SEATTLE — The first batch of the celebrated fish from Cordova, Alaska arrived in Seattle Friday morning.
As is customary, Alaska Airlines flew in thousands of pounds of the salmon on its Boeing “Salmon Thirty Salmon,” which sports an image of a wild 129-foot long Alaska king salmon.
The first shipment was 18,000 pounds.
The fatty fish got the red-carpet treatment, with the pilot carrying the first king salmon off the plane at Sea-Tac Airport for a quick photo shoot. As has become a recent KIRO 7 custom in the last few years, our reporter, this year Rob Munoz, kissed the first king salmon off the plane.
The arrival of fresh Copper River king and sockeye salmon is a well-known spring tradition in Seattle, where the fish are prized for their rich flavor. They typically bring the highest prices at restaurants and fish markets.
But how much will it cost per pound this year? Last year’s harvest was overestimated, and prices were high, but usually drop after a few weeks. KIRO 7 found king Copper River salmon at QFC Friday for $59.99 a pound.
This year, Alaska forecasted a strong run of Copper River kings after numbers were down last year. Jim Kostka with Copper River Seafoods, who was at Sea-Tac Airport when the fish arrived, told KIRO 7 that appears to be the case and that this year's run is much better than the disappointing numbers in 2018.
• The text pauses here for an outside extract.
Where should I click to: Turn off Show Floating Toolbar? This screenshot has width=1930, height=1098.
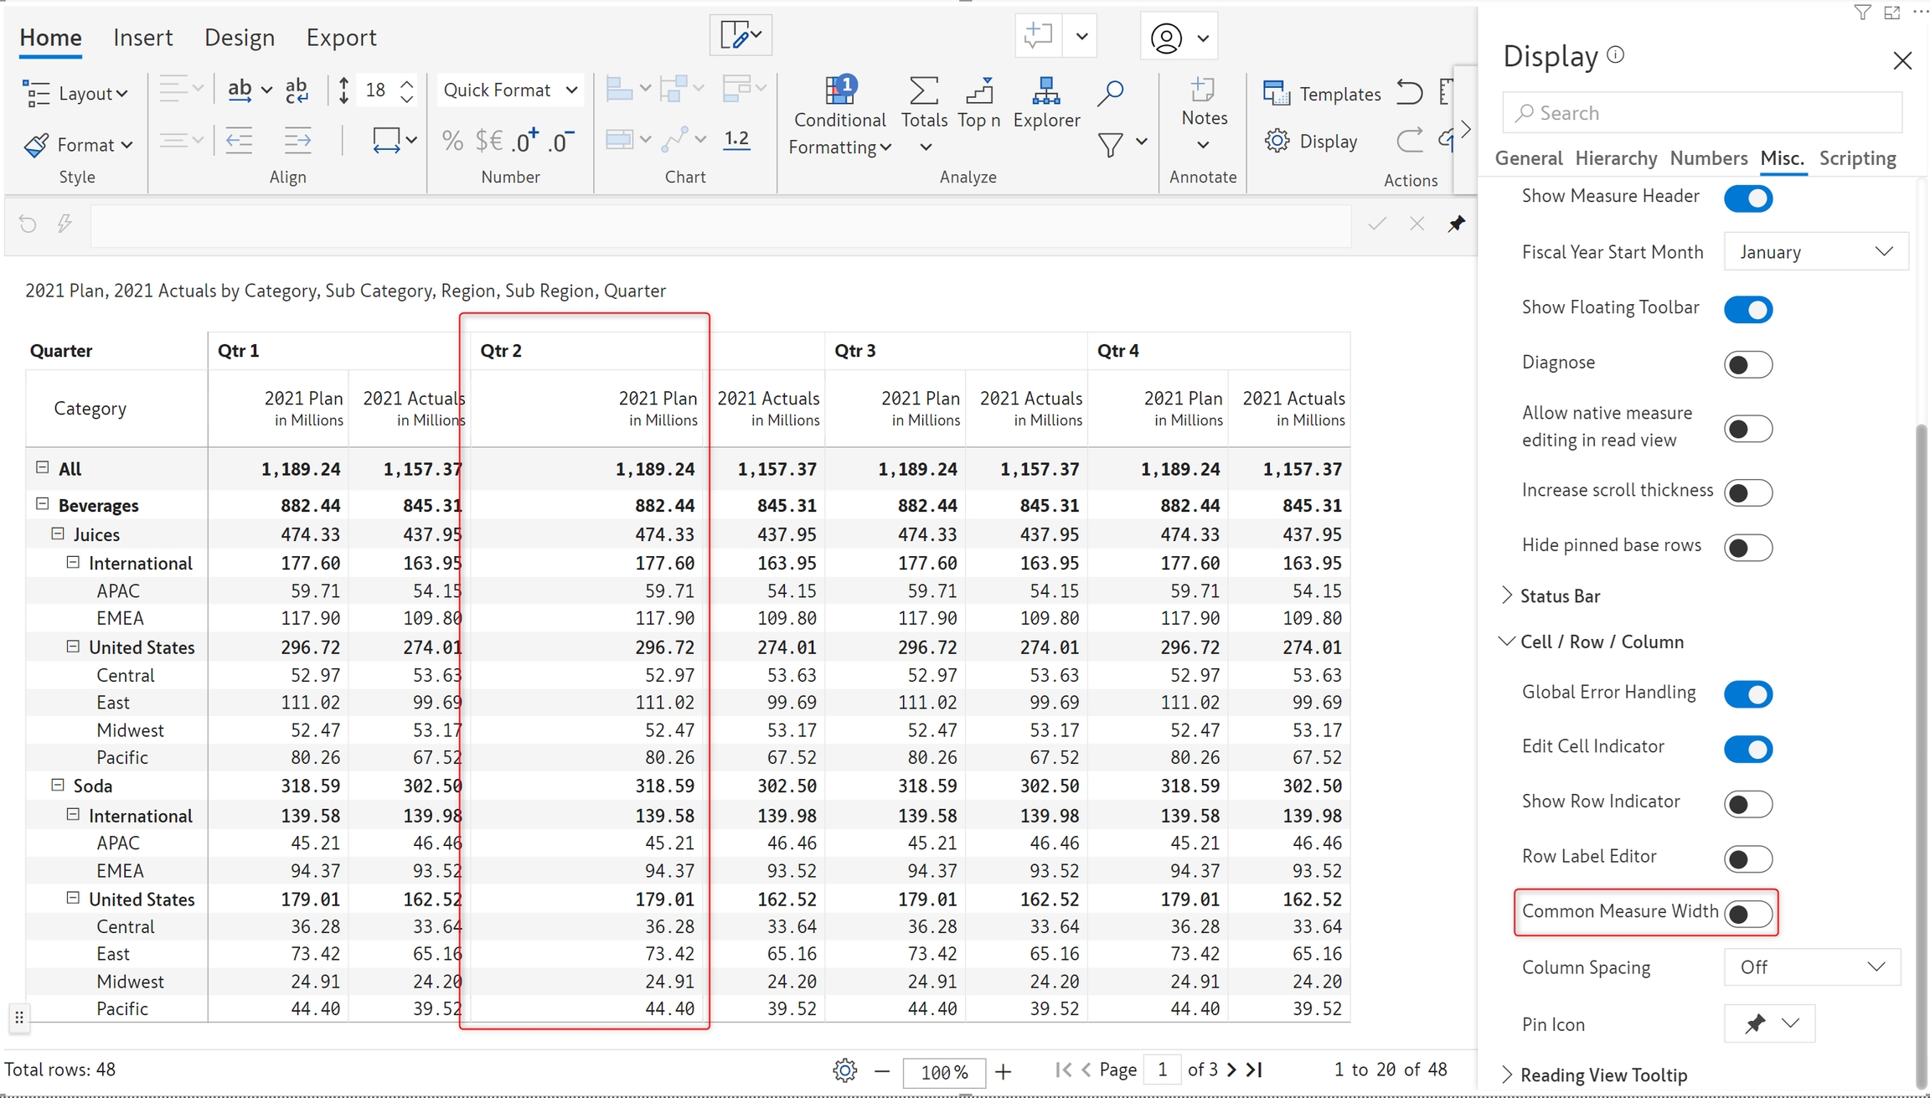[x=1748, y=309]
The Alaska Journal of Commerce reports that the forecast for a return 55,000 Copper River kings is about 20 percent above the recent 10-year average run of 46,000 fish, according to the Prince William Sound 2019 forecast.
About the Copper River salmon craze
What’s become a culinary and cultural celebration didn’t even exist just a few decades ago.
Jon Rowley is the marketing maven who envisioned something bigger for the fish, which was mostly sent to canneries back in the 1980s.
"It's become quite a phenomenon, this Copper River business, don't you think?" he said.
"In 1983, who knew that the Copper River would soon be one of the most sought-after kind of salmon in the world?" a Pike Place Fish Market fishmonger said.
Rowley said he began his marketing push by urging fishermen to take better care of the fish, putting them on ice and handling them carefully.
"You want every scale possible on that fish," he said. "You can increase the perception of value just by having all the scales on there."
Then he marketed them to several popular restaurants, including Ray's Boathouse. Customers loved them.
"I could feel that it was going to be something," he said.
Next, Rowley created urgency: A race to get the first Copper River salmon to Seattle.
"I'd send dispatches down from Alaska on where the fish was, what plane it was going to be on," he said.
That tradition has now morphed into a big presentation by Alaska Airlines, which began its own event in 1996.